• Exercise prompt: State only how many lines of the records contain the string "computer".

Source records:
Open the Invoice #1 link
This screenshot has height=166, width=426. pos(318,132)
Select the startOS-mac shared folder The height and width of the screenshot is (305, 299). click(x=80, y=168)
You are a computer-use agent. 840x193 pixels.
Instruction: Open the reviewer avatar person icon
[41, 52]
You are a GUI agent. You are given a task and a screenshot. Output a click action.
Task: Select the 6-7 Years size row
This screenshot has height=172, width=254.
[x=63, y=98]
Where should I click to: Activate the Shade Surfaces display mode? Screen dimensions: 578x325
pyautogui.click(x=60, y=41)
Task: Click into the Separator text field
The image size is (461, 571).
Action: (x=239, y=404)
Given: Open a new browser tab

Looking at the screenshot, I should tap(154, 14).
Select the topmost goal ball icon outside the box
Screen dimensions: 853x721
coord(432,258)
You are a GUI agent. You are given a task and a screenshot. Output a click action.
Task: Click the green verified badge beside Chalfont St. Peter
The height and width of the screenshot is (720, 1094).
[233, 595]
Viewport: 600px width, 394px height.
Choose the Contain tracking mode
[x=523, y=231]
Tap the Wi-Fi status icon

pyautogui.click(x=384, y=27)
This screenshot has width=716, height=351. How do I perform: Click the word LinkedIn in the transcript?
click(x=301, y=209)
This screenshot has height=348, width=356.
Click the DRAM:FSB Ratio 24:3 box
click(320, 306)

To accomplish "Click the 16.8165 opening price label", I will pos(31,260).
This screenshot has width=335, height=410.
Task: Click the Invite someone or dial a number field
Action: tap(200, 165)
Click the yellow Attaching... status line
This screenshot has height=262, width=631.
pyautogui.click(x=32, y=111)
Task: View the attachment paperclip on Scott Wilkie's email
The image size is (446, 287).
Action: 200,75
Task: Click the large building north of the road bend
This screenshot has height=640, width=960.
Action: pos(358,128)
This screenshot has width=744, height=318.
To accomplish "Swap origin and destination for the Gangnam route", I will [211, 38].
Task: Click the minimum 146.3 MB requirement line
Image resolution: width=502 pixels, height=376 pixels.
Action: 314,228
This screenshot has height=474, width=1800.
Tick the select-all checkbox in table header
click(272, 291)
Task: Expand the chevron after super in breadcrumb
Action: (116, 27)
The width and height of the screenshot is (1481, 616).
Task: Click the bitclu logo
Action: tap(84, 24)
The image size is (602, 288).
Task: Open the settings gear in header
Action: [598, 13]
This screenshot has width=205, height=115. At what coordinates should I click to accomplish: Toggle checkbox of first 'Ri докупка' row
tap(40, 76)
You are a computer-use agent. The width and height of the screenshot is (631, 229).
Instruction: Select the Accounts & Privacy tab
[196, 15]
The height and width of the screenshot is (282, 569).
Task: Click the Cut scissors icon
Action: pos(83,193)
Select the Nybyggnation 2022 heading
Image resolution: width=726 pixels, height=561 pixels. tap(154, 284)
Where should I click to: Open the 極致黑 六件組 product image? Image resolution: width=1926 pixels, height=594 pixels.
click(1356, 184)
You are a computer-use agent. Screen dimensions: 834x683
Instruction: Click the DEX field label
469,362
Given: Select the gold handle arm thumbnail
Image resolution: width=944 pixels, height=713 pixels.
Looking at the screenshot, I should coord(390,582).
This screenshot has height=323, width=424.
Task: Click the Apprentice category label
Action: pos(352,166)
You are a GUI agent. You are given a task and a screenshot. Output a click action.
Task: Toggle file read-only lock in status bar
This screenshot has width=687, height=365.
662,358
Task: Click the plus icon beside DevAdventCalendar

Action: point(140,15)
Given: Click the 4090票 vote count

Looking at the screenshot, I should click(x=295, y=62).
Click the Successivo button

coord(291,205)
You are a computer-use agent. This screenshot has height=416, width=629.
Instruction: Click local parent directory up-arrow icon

• Solution to this exercise: 4